Cepi tarafından yaptırılan yeni bir çalışma, birçok fosil bazlı ürünü alternatiflerle değiştirme olanağı sunan Avrupa biyorafineri sektöründeki hızlı gelişmeleri gösteriyor.
Almanya merkezli bir araştırma enstitüsü olan nova-Institute tarafından yapılan çalışma, orman bazlı sektördeki biyorafinerilerin cirolarını sadece 3 yılda iki katından fazla artırarak 6 milyar euroya ulaştığını gösteriyor. Biyorafineriler, biyokütleyi bir dizi faydalı yan ürüne dönüştüren tesisler. Yeni araştırma, esas olarak kendi tesislerine güç sağlamak için onlarca yıldır benzer süreçleri kullanan kâğıt hamuru ve kâğıt endüstrisine bağlı Avrupa’daki birçok biyorafineriyi kapsıyor.

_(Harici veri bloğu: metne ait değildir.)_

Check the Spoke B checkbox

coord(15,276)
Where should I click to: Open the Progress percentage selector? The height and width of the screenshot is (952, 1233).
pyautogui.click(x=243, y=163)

Yeni makale, Cepi tarafından yaptırılan ve 2021’de yayınlanan ilk çalışmanın sonuçlarına uygun olarak Avrupa kıtasında 126’sı faal ve 17’si planlı olmak üzere 143 biyorafineriyi tanımlıyor. En fazla biyorafineri İsveç, Finlandiya, Almanya, Portekiz ve Avusturya’da bulunuyor. Ancak 18 farklı Avrupa ülkesinde halihazırda faaliyette olan veya geliştirilmekte olan biyorafineriler var.
Biyorafinerilerin ürünleri, şu anda çoğunlukla Avrupa’nın büyük petrokimya sektörü tarafından sağlanan ürünlere genel olarak yeşil alternatifler: malzemeler, kimyasallar, yakıtlar ve enerji, gıda ve yem, ilaçlar ve kozmetikler. Havacılıktan modaya kadar birçok sektör fosil bazlı ham maddelerden uzaklaşmaya istekli olduğundan, bu ürünlere olan talep artıyor.
Biyorafineri ürünleri şu anda Avrupa kâğıt hamuru ve kâğıt endüstrisi sektörünün cirosunun %6’sına karşılık geliyor. Ancak araştırmacılar tarafından belirlenen çok sayıda yatırım planına dayanan çalışmanın projeksiyonları, gelecekte ortaya çıkan biyo-bazlı ürünlerin payının önemli ölçüde daha büyük olacağını ve biyorafineri sektörü için 2050’ye kadar yıllık %5’e kadar bir büyüme olacağını gösteriyor.
Bu yeni girişimler, geleneksel kâğıt hamuru ve kâğıt yapım faaliyetlerinin yerini almak için değil, daha önce ticari olarak kullanılmayan kaynakları harekete geçirdikleri için bir tamamlayıcı olarak geliyor. Sektördeki şirketlerin yeni gelir akışları geliştirmek ve aynı zamanda kaynağın verimli kullanımını artırmak için yatırım yapmaya istekli olmaları için bir yol sunuyorlar.
Bu, AB’nin iklim hedeflerine ulaşma kapasitesi üzerinde bir etkiye sahip olacak. Çalışma, 3,1 megatondan fazla CO2’nin ‘ikame etkisini’ ölçüyor ve bu sayede biyo-bazlı ürünler, fosil bazlı endüstriler tarafından üretilenlerin yerini alacak şekilde halihazırda üretiliyor ve bu da iklim üzerinde önemli ölçüde daha düşük bir etki yaratıyor.
Cepi’nin biyorafineri raporu yönetici özeti bağlantısı: https://www.cepi.org/wp-content/uploads/2024/09/Cepi_BioRefineries_Executive-Summary_2024.pdf
Cepi Genel Müdürü Jori Ringman şunları söylüyor: “Bir ağaçla yapılabilecek çok şey var, sadece on yıl önce bildiğimizden çok daha fazlası ve gezegenle uyumlu ürünlere olan talep de çok daha fazla. Yenilikçi biyo-bazlı ürünler söz konusu olduğunda hiçbir sektör hem ölçeği hem de bilgi birikimini bir araya getiremez.
Avrupa için biyorafineriler umut verici bir büyüme potansiyeli sunuyor, çünkü yalnızca yeni teknolojiler Avrupa ekonomisinin büyümesine kolayca yardımcı olabilir. Biyoekonomi ve özellikle kâğıt hamuru ve kâğıt endüstrisi biyorafinerileri bu yolda öncülük ediyor.”